In an ideal world the technology would allow me to organize my social data in a global way and not discriminate against those who don’t care for blogs or Twittering. Alas, it’s not there yet, though any fellow Mac users who have clever strategies are encouraged to comment on this post! In the meantime, as I spend more and more time producing and consuming content on the internet, my real-life connections and social habits have changed accordingly.

9 comments on “Convergence Will Be at the Data Level
  • Your ideal world may come to be when Tim Berners-Lee’s vision of the semantic web is realized, and intelligent agents manage all those connections for you:

    “I think maybe when you’ve got an overlay of scalable vector graphics – everything rippling and folding and looking misty – on Web 2.0 and access to a semantic Web integrated across a huge space of data, you’ll have access to an unbelievable data resource.”

    How many relationships can a person manage intelligently, even if the heuristic algorithmic HAL is doing the grunt work?

    I dread too much integration, in a Luddite way– I think you reach a point where it begins to feel like self-annihilation.

    Of course, I suppose that’s what becoming one with the universe is all about.;-)

  • I, too, am craving the day when associated information is consolidated onto one source.

    But Ben, consider rereading your post, keeping in mind why you value your friends, and what it means to legitimately care about someone.

    Truthfully, you sound heartless.

  • Great post, Ben! Was Jonathan Rosenberg’s speech recorded? If so, is it accessible on the web?

    I have a sort of off topic question, although, does kind of relate.

    What do you think the benefits of comments are? Both in your perspective as the blog publisher/moderator and to a blog reader?

    Thanks,
    Cory

  • This post reminds me of Meebo and how they integrate all my contacts for online messaging purpose. I think it’s brilliant what Meebo has done in that respect.

  • Noble thought, but Scoble got caught. Robert Scoble had quite some experience when he got his account suspended by Facebook for using an automated (Plaxo) script to harvest HIS contacts/ email addresses.

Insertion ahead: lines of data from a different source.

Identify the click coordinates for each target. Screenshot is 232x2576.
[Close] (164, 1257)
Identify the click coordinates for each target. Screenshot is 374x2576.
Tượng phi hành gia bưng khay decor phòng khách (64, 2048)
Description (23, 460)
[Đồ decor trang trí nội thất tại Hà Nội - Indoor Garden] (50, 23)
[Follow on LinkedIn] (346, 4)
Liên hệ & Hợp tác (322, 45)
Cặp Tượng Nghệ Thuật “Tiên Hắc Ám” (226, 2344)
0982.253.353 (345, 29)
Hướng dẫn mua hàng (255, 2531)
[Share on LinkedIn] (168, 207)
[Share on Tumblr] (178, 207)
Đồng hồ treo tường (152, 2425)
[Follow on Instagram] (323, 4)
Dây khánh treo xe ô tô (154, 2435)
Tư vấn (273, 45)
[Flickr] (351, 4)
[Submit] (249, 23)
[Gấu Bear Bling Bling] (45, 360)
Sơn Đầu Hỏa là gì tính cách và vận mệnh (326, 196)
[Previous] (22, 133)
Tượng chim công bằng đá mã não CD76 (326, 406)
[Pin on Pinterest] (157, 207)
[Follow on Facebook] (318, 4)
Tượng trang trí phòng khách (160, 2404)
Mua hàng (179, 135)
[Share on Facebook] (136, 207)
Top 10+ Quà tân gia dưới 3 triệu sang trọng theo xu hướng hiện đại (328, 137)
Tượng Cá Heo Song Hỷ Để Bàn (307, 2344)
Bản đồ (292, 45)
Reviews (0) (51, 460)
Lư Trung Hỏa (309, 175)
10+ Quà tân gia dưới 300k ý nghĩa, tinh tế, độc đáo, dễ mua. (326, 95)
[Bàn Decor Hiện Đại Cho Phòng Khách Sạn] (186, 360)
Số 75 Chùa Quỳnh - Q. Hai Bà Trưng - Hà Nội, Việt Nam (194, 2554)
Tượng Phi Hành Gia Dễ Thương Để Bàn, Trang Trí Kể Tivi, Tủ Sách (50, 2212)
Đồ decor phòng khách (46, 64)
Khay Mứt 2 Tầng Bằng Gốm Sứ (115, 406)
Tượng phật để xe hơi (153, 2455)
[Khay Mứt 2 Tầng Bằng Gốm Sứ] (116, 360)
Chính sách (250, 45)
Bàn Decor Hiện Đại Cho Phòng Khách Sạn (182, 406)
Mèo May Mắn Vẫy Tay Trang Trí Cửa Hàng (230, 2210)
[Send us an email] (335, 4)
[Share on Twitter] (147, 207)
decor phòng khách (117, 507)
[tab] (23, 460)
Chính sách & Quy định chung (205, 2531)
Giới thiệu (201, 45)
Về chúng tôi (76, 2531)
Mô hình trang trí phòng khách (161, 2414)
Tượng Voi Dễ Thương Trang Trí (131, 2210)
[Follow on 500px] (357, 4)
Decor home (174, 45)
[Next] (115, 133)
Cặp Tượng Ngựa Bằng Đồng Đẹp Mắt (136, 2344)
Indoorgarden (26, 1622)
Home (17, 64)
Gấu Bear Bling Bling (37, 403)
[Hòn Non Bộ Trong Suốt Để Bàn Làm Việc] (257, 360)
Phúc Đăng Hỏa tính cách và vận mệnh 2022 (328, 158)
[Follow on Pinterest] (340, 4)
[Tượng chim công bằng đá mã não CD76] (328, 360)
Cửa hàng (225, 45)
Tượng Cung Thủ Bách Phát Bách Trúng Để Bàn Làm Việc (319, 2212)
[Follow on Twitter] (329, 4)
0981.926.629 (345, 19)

    Once you upload your contacts into a social networking site, you surrender your `rights’ over the data. It becomes theirs (you clicked `I Agree’ without a thought) to deal with. You can just access, use or delete it. You just can’t hyperlink or `port’ it. The engine that makes Facebook such a hot property — are the contacts and information belonging to people like Scoble. It’s obvious why Facebook would have such a rule: scraping data using automatic scripts not only puts a load on the site’s servers, but gives potential competitors the ability to potentially suck out the entrails of the social network and move them somewhere else.

    Data convergence initiatives question some basic business paradigms like competition and exclusivity. If I am allowed free access to your database, would I not just go monetize it – say by beaming ads on to specific targets?

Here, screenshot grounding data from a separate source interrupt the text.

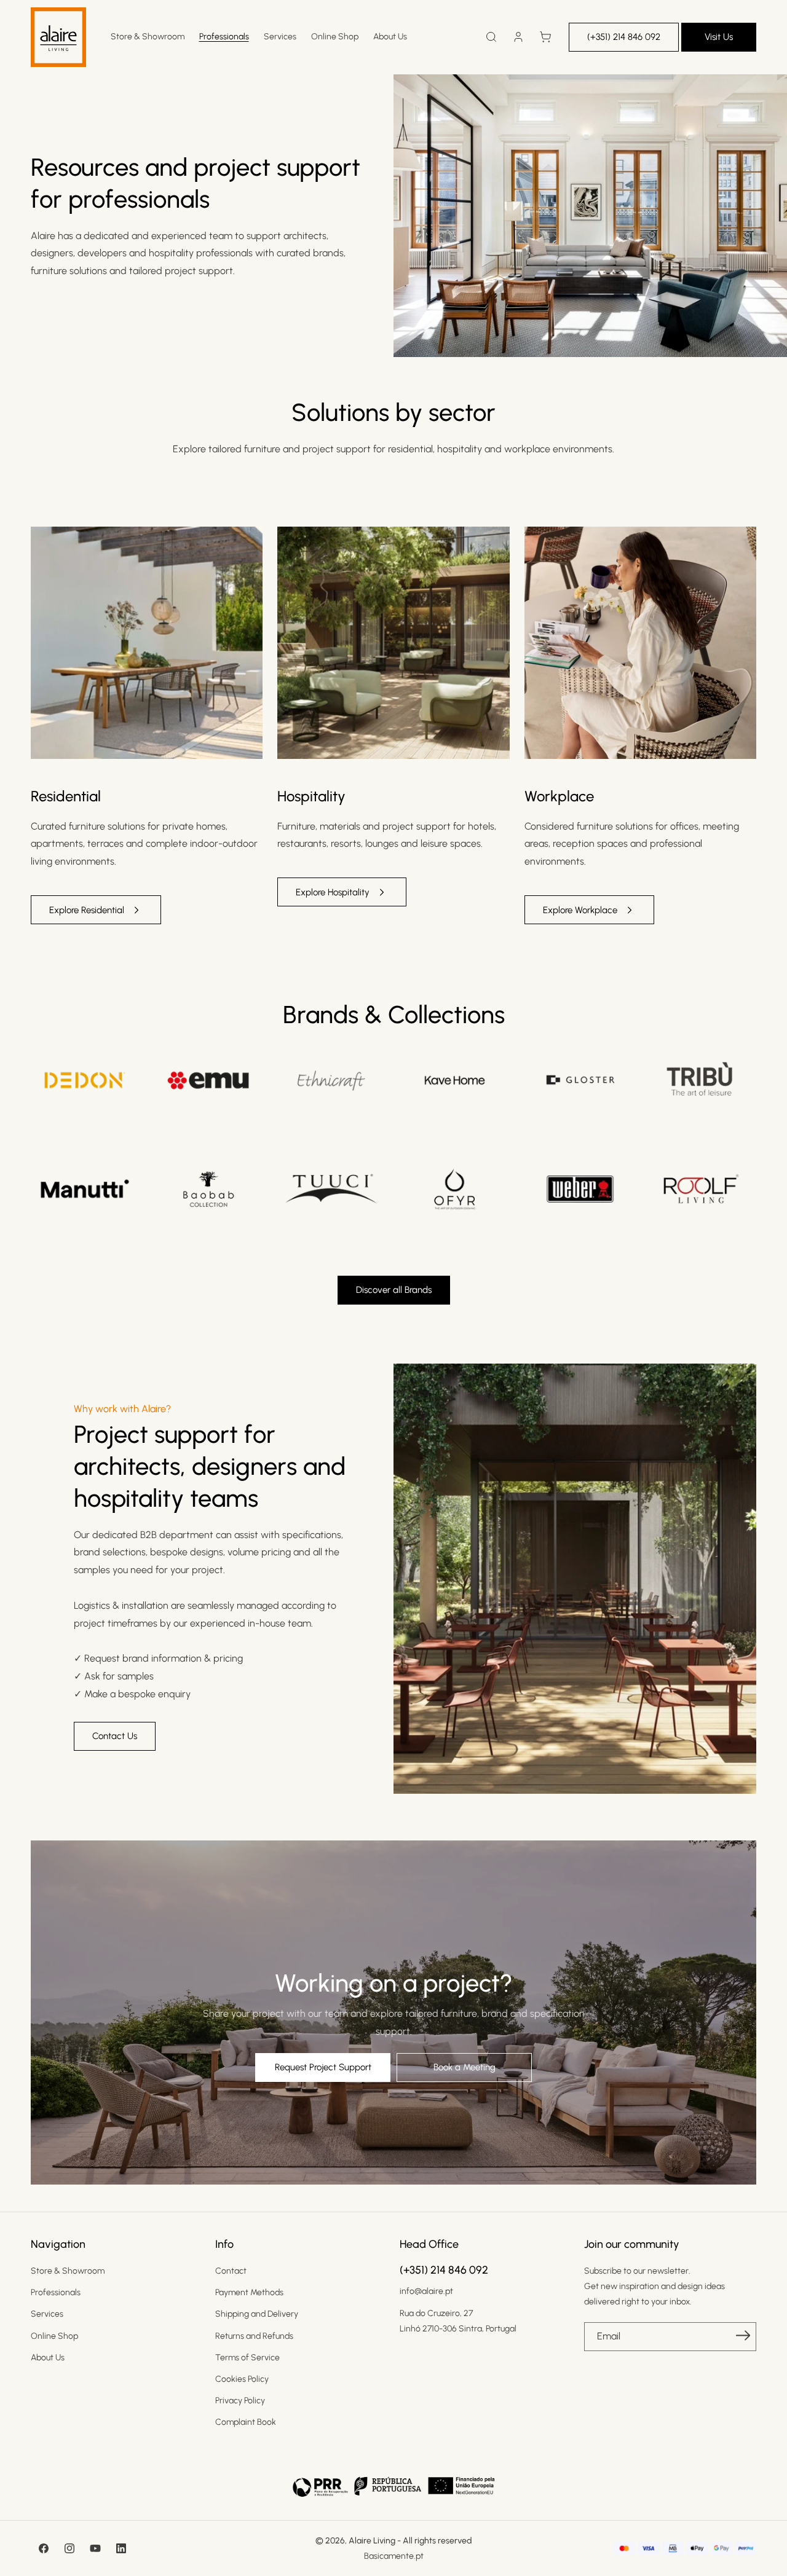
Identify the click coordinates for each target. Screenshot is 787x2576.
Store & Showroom (68, 2271)
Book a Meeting (464, 2067)
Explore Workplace (580, 910)
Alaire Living (372, 2540)
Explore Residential (86, 910)
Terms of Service (247, 2357)
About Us (48, 2357)
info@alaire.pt (426, 2291)
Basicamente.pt (394, 2556)
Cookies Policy (242, 2379)
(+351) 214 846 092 (623, 36)
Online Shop (54, 2336)
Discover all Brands (394, 1289)
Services (47, 2314)
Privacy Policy (240, 2400)
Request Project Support (323, 2067)
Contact (231, 2271)
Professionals (56, 2292)
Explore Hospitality (333, 892)
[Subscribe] (742, 2335)
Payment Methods (249, 2292)
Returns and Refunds (254, 2336)
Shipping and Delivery (256, 2314)
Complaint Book (245, 2422)
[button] (491, 36)
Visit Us (719, 36)
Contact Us (114, 1736)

    Convergence at data level is tough since it blocks monetization routes of so many. Imagine seamless linking from a Facebook to Twitter to Del.icio.us to Flickr to YouTube…? Why would Microsoft value Facebook (that loses a million $$ a day) at $15 billion if its database were to become open source for Google to exploit?

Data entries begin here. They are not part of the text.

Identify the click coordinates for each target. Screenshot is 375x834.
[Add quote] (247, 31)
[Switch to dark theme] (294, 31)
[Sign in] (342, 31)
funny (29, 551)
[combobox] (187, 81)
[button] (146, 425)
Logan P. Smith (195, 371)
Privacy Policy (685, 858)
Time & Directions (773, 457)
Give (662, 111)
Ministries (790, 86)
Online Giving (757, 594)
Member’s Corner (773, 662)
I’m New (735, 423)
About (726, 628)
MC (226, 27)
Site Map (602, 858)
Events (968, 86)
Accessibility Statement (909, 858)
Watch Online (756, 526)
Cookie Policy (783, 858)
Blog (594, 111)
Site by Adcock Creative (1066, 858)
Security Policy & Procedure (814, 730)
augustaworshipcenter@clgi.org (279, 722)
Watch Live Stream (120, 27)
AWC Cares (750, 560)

  • Great post. As a Mac user, I have the same problem. The closest thing I’ve found to a solution (at least for Facebook) is FriendCSV – http://apps.facebook.com/friendcsv/. It doesn’t import most e-mail addresses and doesn’t import phone numbers at all, though… but at least it’s a start. I always backup my contacts on gmail and then import to Address Book. Still, I’d love something universal….

  • Hello Ben, great post. I´m looking for something like that too.

    I didn’t find anything so far…

    Let us know if you find something good.